Posted on June 8, 2023

When wealthy taxpayers pursue activities that may throw off some revenue, there is a temptation to treat those activities as a trade or business that may generate valuable above the line tax deductions. Section 183 and boatloads of case law amplify how one must prove the profit intent necessary to treat those activities as a trade or business.

What happens though if the activity is not a trade or business but there are still expenses? Section 183 is technically an allowance provision: it generally provides that a taxpayer can deduct the expenses up until the activity’s income. But those expenses are no longer above the line, and are taken after establishing a taxpayer’s AGI.

That takes us to Gregory v Commissioner, which I discussed earlier this year in A Quick Hobby Loss Refresher: Why These Losses Are Useless (At Least Until 2026). As I discussed, Gregory involved taxpayers who had a Caribbean-based boat chartering business, and the Tax Court treated the activity as one not engaged for profit. The taxpayers had a few hundred thousand dollars in revenue from the yachting activity. As the expenses from the activity were less than 2% of their AGI they were unable to benefit from Section 183. In effect, those expenses were treated like any other expense not connected to a trade or business, that is, they were not deductible.

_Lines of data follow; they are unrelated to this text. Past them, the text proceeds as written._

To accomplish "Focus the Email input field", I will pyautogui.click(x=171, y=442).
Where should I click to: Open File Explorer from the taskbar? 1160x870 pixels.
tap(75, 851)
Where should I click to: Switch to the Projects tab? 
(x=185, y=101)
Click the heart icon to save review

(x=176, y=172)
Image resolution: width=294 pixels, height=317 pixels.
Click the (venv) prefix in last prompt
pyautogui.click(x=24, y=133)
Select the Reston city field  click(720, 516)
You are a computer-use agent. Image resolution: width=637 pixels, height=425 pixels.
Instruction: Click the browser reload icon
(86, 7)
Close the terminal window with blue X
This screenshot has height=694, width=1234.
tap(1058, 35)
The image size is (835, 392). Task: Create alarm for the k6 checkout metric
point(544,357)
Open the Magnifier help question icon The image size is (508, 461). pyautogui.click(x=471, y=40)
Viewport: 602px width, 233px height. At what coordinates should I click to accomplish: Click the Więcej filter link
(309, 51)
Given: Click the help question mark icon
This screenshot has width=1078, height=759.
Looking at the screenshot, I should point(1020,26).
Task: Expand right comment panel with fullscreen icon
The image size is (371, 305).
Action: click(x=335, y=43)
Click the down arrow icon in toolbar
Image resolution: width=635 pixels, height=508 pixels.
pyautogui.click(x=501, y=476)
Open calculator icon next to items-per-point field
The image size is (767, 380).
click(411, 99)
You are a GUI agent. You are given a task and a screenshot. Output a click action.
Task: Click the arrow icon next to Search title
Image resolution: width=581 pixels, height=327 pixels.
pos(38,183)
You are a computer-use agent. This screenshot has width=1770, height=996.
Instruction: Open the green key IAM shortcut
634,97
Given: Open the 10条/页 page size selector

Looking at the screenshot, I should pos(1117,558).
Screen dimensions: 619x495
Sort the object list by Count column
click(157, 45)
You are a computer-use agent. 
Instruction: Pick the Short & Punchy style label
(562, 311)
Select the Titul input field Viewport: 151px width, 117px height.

In Gregory, the taxpayer argued that Section 183, as a more specific statutory provision, should in effect preempt Section 67, with the result that the allowance of expenses under 183 means that those expenses could be deducted above the line to establish AGI.

The Tax Court disagreed, finding that the statutes were not in conflict; rather it just “assumes there is conflict between these two provisions of the Code when in fact each provision may be given effect without precluding or otherwise undermining application of the other.”

On appeal, in a published opinion, the Eleventh Circuit affirmed the Tax Court. There is a majority and a concurring opinion, and for readers interested in understanding the structure of individual taxation, I recommend a read.

The majority opinion mostly follows the reasoning of the Tax Court opinion, finding that the plain language of Section 183 and Sections 62, 63 and 67 mandates treating expenses from non for profit activities as itemized deductions.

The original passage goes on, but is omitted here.